Current and past research directions in LLMs, controllable generation, robustness, and causal NLP.
This research investigates controllable counterfactual text generation in large language models by modeling stylistic attributes as directional structures in latent representation space. Instead of relying solely on prompt-based control, the work introduces a geometric framework that performs structured representation-level interventions to modify attributes such as writing style while preserving semantic content.
The proposed approach integrates contrastive objectives, identity-preserving constraints, and semantic regularization to guide latent representations toward target stylistic anchors while minimizing semantic drift.
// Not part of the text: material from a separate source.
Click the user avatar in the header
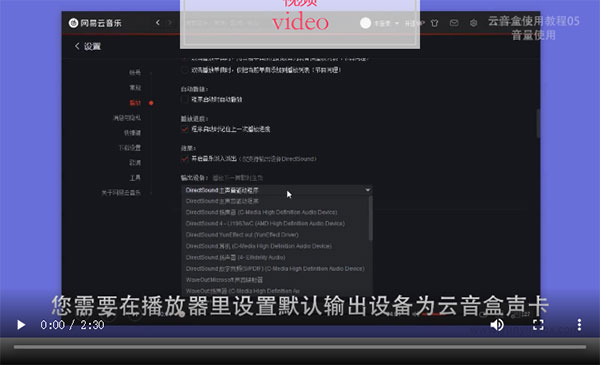The width and height of the screenshot is (600, 365). pyautogui.click(x=365, y=23)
Extensive evaluation using automatic metrics, LLM-based judges, and geometric analysis demonstrates that stylistic transformations can be interpreted as controlled movements along attribute directions in embedding space.
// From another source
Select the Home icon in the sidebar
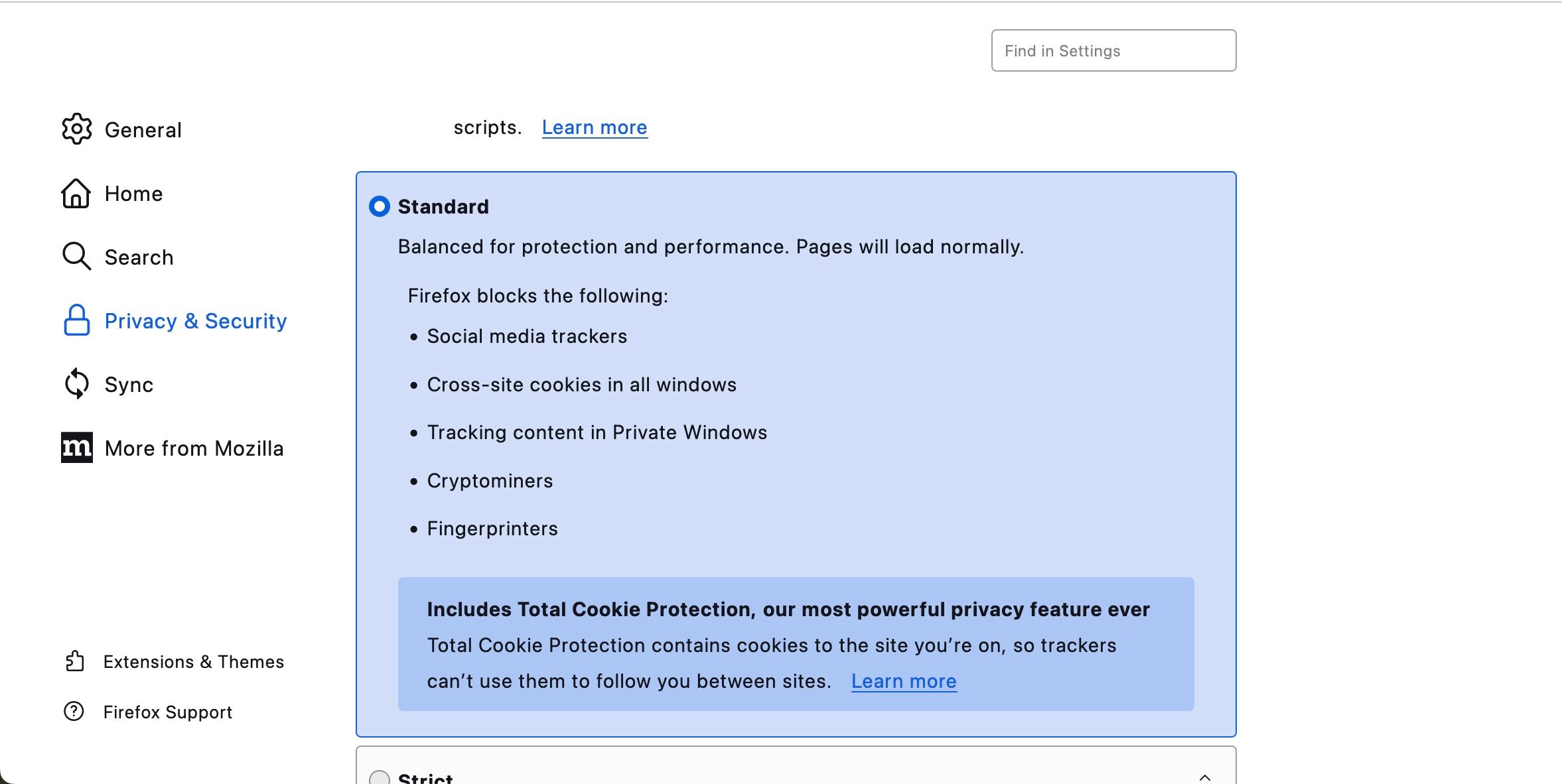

This research explores the use of the Minimum Description Length (MDL) principle to detect adversarial attacks in natural language processing systems. Adversarial attacks often introduce subtle perturbations that change model predictions while preserving human readability.
The proposed framework estimates the algorithmic information content of text using masked language modeling and analyzes how adversarial perturbations alter the description length of sentences. The approach provides a principled information-theoretic signal for detecting adversarial manipulation in NLP systems.
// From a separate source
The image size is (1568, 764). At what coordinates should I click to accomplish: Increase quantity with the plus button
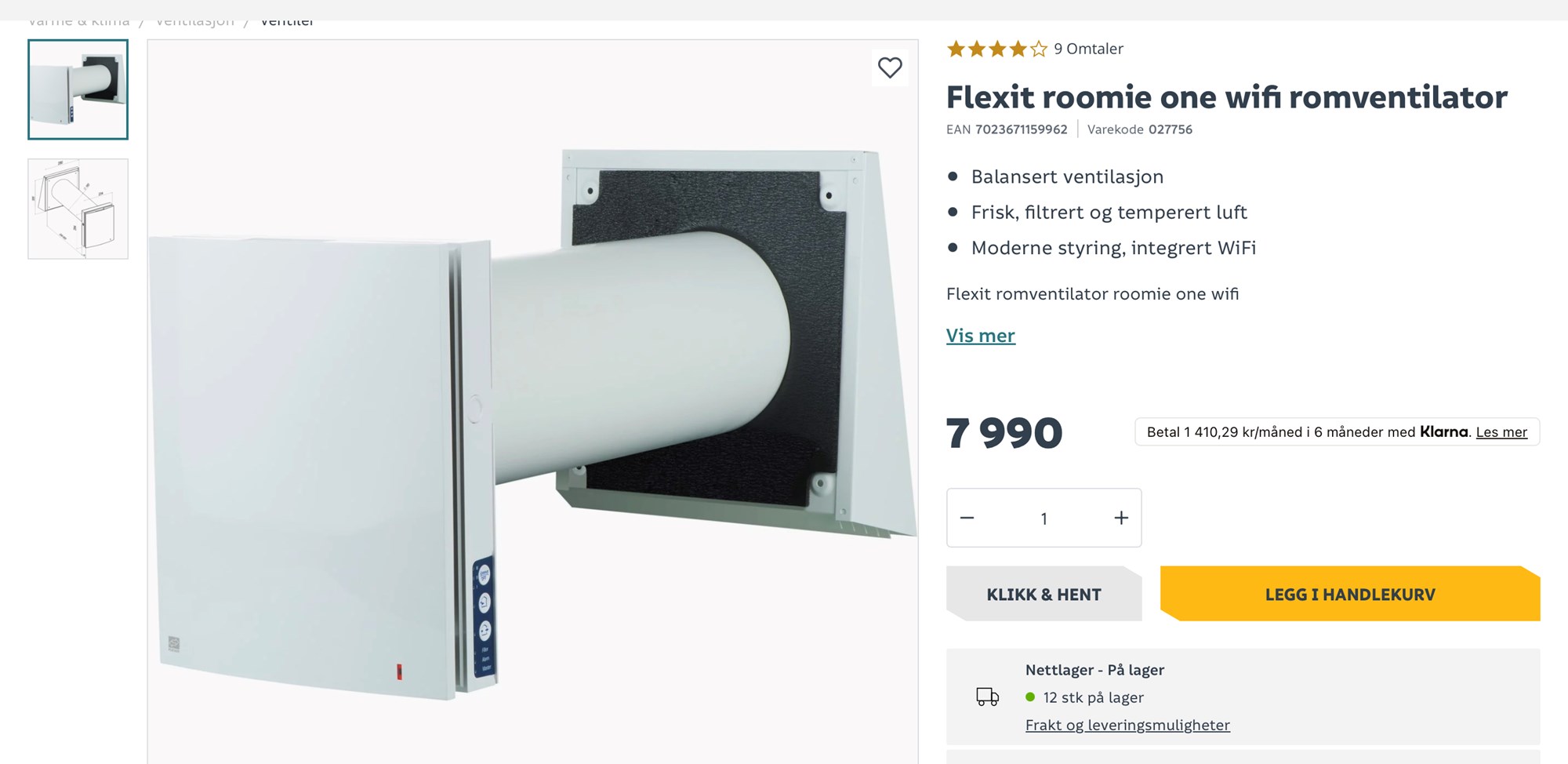coord(1121,518)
This work proposes CEBERT, a robust hate speech detection framework designed to mitigate spurious correlations in text classification models. Traditional models often rely on superficial lexical cues that lead to poor generalization and vulnerability to adversarial manipulation.
The proposed approach introduces a causal graph formulation and entropy-based regularization to encourage models to focus on causal linguistic signals rather than spurious patterns. Experiments demonstrate improved robustness against adversarial word and character perturbations while maintaining strong predictive performance.